Apparently you can ask most Chinese in China where to find the best Chinese food, and be told “Taiwan.” Over a one week period I have learned this to be true!
On our first free night in Taipei, Jimmy Lin and I were treated to dinner by our friends Chris and Sue Fan. I’ve been assured that I’m about to experience Peking Duck so good that it’s been informally renamed “Taipei Duck.” I have to agree. It was the meatiest Peking Duck I’ve had, and full of flavor, giving the Dadong Duck House in Beijing a real run for its money.
On Thursday, after rehearsal, we were treated to an extraordinary wine tasting hosted by Taiwan’s Wealth magazine.
Jimmy contributes tasting notes from time to time, so I suppose you could argue that this was actually “work”, but any wine lover who sees the labels in this photo will understand that it was more like insane pleasure.
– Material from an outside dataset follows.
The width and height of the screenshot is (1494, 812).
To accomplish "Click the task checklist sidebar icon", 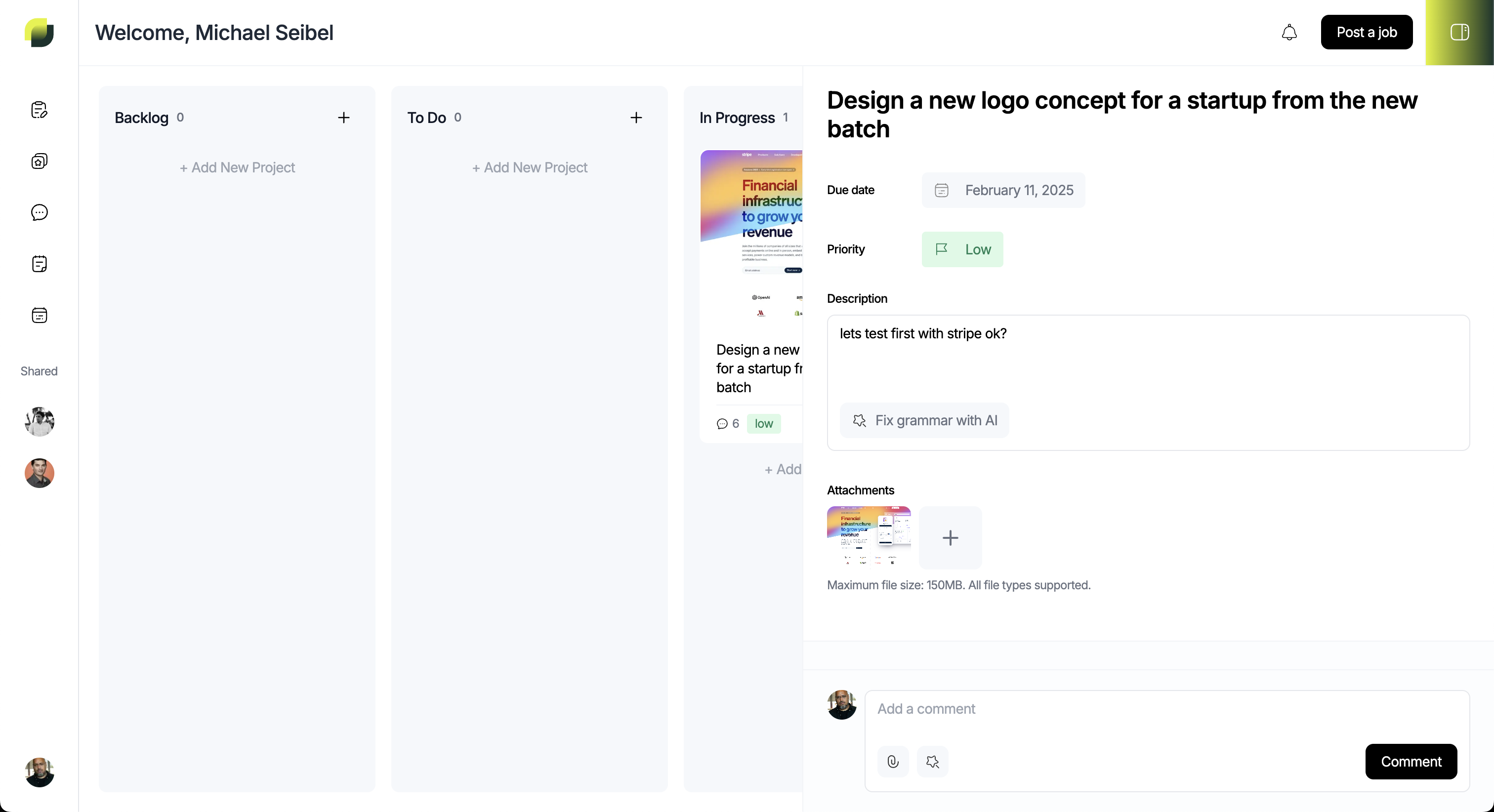I will (x=40, y=264).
For oneophiles, I should mention that the bottle that lost its label is a Lafite Rothschild ’96. You might just be able to make out the Lafite relief stamp on the neck of the bottle, an authenticity measure begun that year. The secondary proof was the cork once removed from the bottle, and of course the final proof was in the tasting. Still, it was hard to overshadow the ’91 La Tâche that we tasted earlier. That was truly perfection in a bottle, as was the ’95 Guigal La Mouline that finished us off (literally…)
Taiwan isn’t exactly a large nation, but in southern Taiwan they are protective of their culinary renown for DanDan noodles. This aggressively flavored dish features a highly garlicky meat sauce over a small bowl of noodles. (Not to be confused with DanDan noodles, Shanghai style, and certainly not to be confused with the bland Americanized versions that appear in Pei Wei!)
Of course, DanDan noodles need a little accompaniment, and soon I found myself in what was to become a familiar scene in Taiwan: surrounded by delicious food!
I shouldn’t forget to mention breakfast. The Landis Hotel breakfast included everything from customized omelets to shu mai dumplings. But one morning Jimmy takes me out for a local Taipei breakfast.
This has to be the ‘whitest’ breakfast I’ve ever eaten, at least in appearance! The items on the left are fried bread in a roll; a true carb lover’s dream. There are many kinds of dumplings and warm soy milk, which I can see is bringing Jimmy right back to his childhood.
Today, a part of our extraordinary experience at Chin-Ai Elementary School in Aowanda National Forest was lunch. In fact, we were served lunch shortly before performing. I can’t speak for all musicians, but most of us eat lightly before concerts, and heavier afterwards. (I’ve been known to break both rules, however…)
This lunch was enormous, but filled with so many local goodies that we had to try everything at least twice!
Taiwan is unquestionably food paradise. Dieters be forewarned!